- [WHAT TO WORK ON]:
Scan the listing below for "computer", then report every line that has it.

- [PROVIDED RECORDS]:
*** Begin section ***

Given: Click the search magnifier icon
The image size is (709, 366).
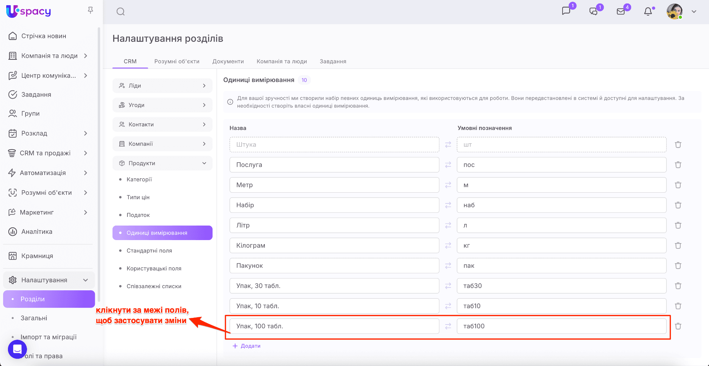Looking at the screenshot, I should click(120, 12).
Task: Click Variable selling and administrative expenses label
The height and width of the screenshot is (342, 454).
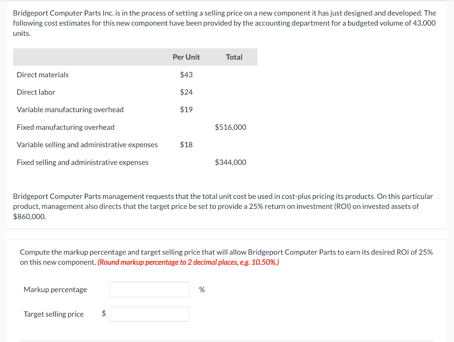Action: (x=87, y=145)
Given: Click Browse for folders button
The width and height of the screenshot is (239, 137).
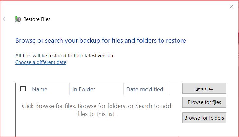Looking at the screenshot, I should point(204,118).
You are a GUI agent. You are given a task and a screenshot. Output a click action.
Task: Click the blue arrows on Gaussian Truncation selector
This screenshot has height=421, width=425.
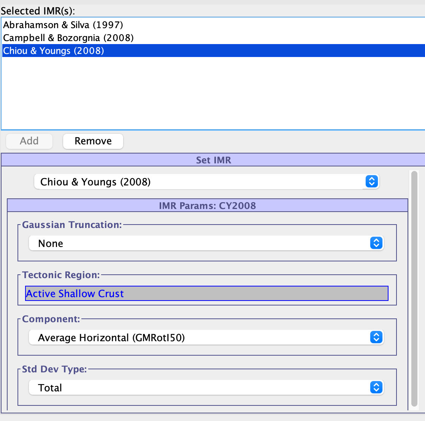click(x=376, y=243)
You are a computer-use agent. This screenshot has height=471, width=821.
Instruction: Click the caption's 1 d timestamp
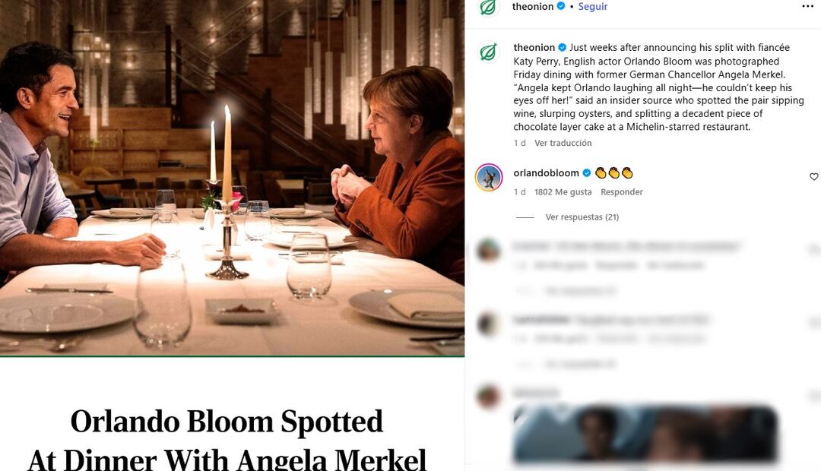pos(520,143)
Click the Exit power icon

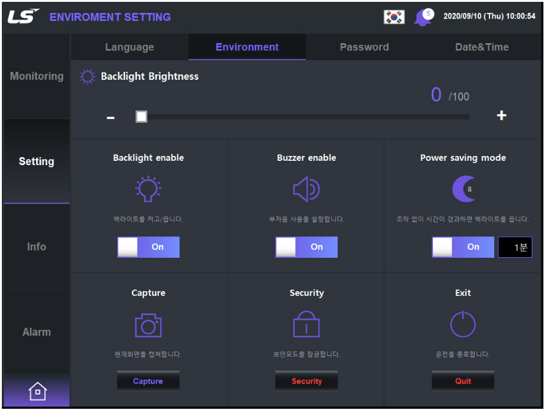[x=463, y=325]
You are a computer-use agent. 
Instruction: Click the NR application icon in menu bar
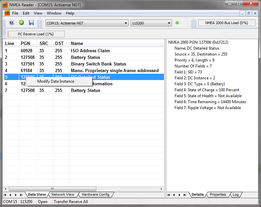(7, 13)
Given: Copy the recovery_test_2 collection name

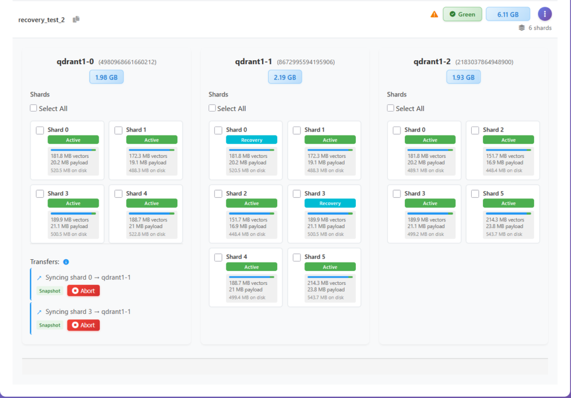Looking at the screenshot, I should [76, 20].

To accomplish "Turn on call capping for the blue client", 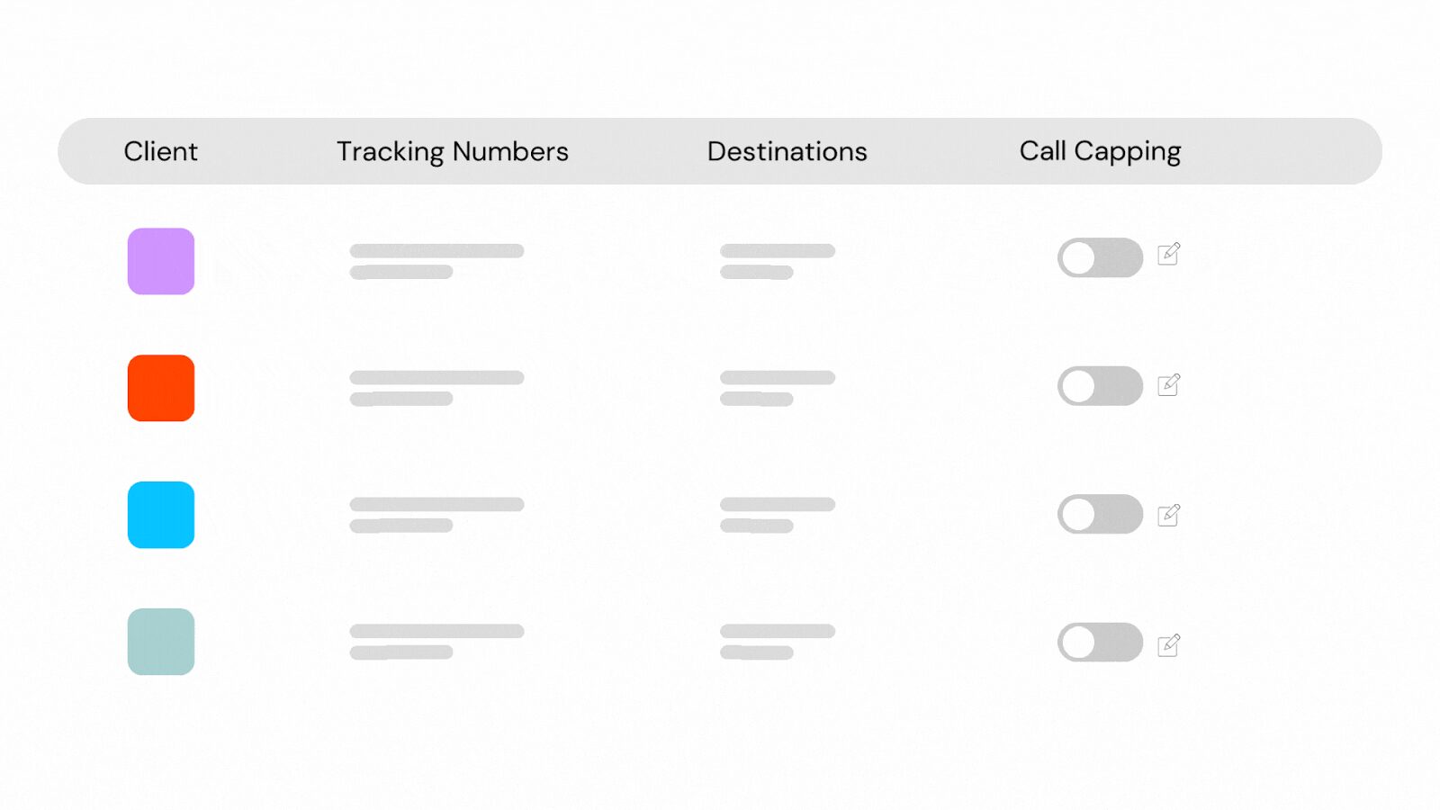I will [x=1099, y=514].
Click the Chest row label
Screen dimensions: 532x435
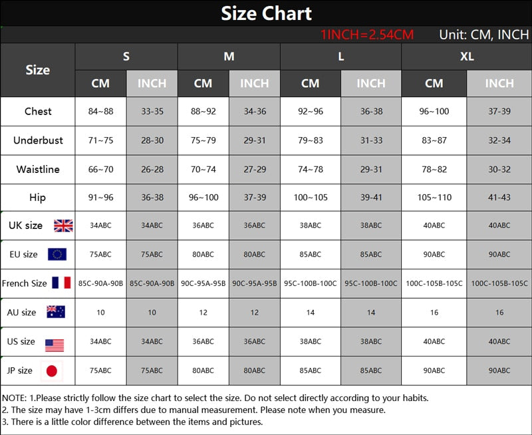[x=38, y=111]
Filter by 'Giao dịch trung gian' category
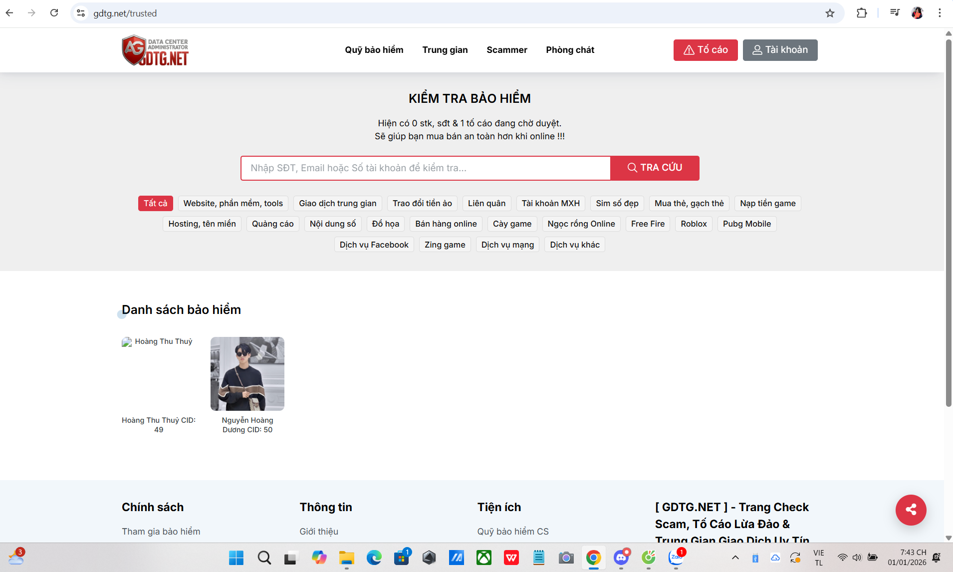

*** End section ***

- [SOLUTION FOR THIS EXERCISE]:
You are a computer-use agent. This screenshot has height=471, width=821.
You are a computer-use agent. 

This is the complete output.